Your instructions> Word for word, set down the records and skip each picture.
Supplied data section start
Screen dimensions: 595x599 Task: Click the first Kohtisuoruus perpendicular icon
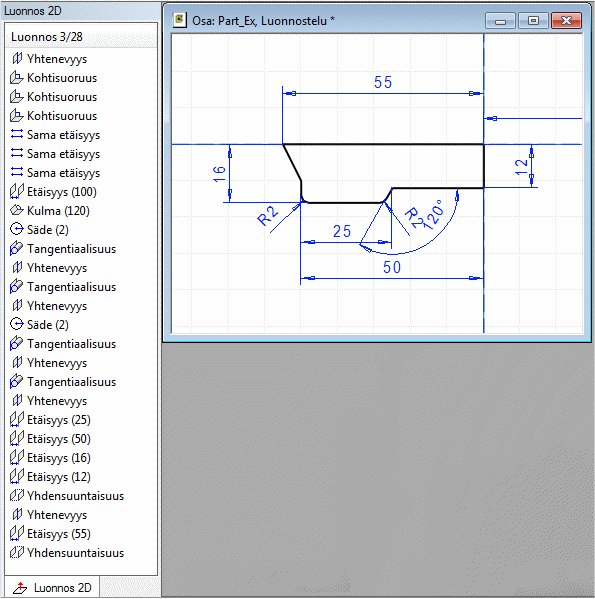(x=16, y=78)
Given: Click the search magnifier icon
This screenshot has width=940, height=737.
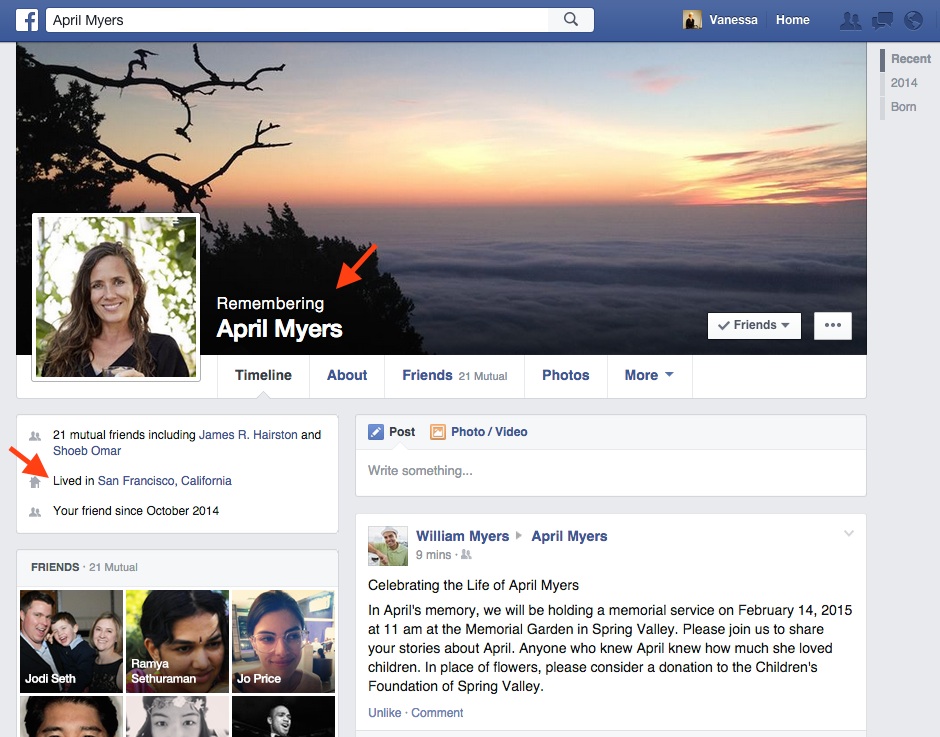Looking at the screenshot, I should pos(571,20).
Supplied data section end
Exercise solution>
Screen dimensions: 595x599 Task: Click the first Kohtisuoruus perpendicular icon
(x=16, y=78)
Given: Click the search magnifier icon
This screenshot has width=940, height=737.
Looking at the screenshot, I should pos(571,20).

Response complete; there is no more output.